逆転できているうちは問題ない…/原ゆみこのマドリッド
2023.10.07 18:00 Sat
「また代表戦が来るのね」そんな風に私が溜息をついていたのは金曜日、デ・ラ・フエンテ監督の招集リスト発表が午前中にあったのに気がついた時のことでした。いやあ、スペイン代表に限って言えば、9月のparon(パロン/リーガの停止期間)明け以来、地獄の7連戦の渦中にあるマドリッド勢の兄貴分、レアル・マドリーからケパ、カルバハル、ホセル、フラン・ガルシアが呼ばれたのはともかく、負傷者多発により、ここ数試合、トップチームのフィールドプレーヤー全員が稼働。ベンチ観戦となるのは、ヘルプに来たカンテラーノ(Bチームの選手)だけという状態が続いているアトレティコはモラタが招集されただけですからね。

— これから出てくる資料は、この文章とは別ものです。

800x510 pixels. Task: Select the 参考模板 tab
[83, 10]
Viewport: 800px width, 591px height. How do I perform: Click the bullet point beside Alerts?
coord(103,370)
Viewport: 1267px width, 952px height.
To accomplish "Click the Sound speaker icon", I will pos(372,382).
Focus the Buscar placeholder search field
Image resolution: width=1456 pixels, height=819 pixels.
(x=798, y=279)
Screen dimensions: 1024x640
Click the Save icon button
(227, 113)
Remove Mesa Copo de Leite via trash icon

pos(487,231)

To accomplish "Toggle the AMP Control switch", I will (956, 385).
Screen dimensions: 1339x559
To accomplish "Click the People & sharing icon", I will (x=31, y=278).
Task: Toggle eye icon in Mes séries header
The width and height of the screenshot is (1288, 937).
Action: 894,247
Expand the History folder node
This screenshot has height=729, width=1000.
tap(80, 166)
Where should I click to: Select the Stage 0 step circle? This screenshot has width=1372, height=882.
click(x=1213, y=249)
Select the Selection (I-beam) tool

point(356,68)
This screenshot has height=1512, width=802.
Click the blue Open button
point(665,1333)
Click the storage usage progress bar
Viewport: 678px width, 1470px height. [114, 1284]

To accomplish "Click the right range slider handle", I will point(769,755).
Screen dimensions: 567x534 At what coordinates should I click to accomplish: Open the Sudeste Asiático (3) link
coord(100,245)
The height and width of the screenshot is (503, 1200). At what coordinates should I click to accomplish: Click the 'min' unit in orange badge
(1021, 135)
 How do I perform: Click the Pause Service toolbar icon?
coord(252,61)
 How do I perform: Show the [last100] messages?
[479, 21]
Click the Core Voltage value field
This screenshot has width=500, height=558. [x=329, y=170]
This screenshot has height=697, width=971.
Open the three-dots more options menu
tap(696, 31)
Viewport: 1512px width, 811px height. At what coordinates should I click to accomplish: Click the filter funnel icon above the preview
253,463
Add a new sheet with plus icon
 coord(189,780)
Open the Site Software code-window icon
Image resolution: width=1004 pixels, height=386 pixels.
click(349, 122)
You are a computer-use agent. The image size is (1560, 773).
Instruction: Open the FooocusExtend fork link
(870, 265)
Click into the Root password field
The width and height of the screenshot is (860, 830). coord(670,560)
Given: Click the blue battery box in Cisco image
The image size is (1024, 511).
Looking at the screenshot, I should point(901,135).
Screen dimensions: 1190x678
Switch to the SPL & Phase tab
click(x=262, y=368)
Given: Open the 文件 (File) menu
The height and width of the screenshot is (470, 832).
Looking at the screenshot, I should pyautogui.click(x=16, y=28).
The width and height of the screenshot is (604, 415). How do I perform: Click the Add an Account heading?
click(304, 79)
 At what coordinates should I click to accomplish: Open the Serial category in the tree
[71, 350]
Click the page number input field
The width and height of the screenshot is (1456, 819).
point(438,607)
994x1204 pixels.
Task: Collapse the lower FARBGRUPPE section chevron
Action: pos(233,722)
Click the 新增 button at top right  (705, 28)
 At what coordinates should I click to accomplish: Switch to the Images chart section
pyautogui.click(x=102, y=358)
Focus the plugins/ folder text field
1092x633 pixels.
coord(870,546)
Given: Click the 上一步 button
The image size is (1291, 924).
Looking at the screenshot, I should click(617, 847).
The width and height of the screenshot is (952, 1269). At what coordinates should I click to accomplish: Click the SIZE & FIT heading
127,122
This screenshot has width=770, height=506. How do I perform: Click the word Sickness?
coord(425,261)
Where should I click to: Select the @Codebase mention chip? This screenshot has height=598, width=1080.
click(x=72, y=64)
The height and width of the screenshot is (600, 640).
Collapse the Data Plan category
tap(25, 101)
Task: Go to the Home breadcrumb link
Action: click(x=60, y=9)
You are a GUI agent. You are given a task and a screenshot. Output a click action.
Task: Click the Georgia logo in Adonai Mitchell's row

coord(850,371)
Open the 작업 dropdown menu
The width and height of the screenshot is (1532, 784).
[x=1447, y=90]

昨年のW杯後、ルイス・エンリケ監督(現PSG)を引き継いだデ・ラ・フエンテ監督がコケやマルコス・ジョレンテを完全に忘れ、9月に復帰招集となったアスピリクエタも今回、免れたのは有難いんですが、ふと気づいて、アルゼンチン代表のリストを見てみると、やっぱりあったんですよ。デ・パウルとナウエル・モリーナの名前が。そう、デ・パウルなど、9月の代表戦で負傷して戻り、アトレティコの試合に出られるようになったのは先週末のカディス戦から。1週間しか、クラブでのお勤めが果たせず、また代表に行ってケガしてきたら、目も当てられないとはまさにこのことでは?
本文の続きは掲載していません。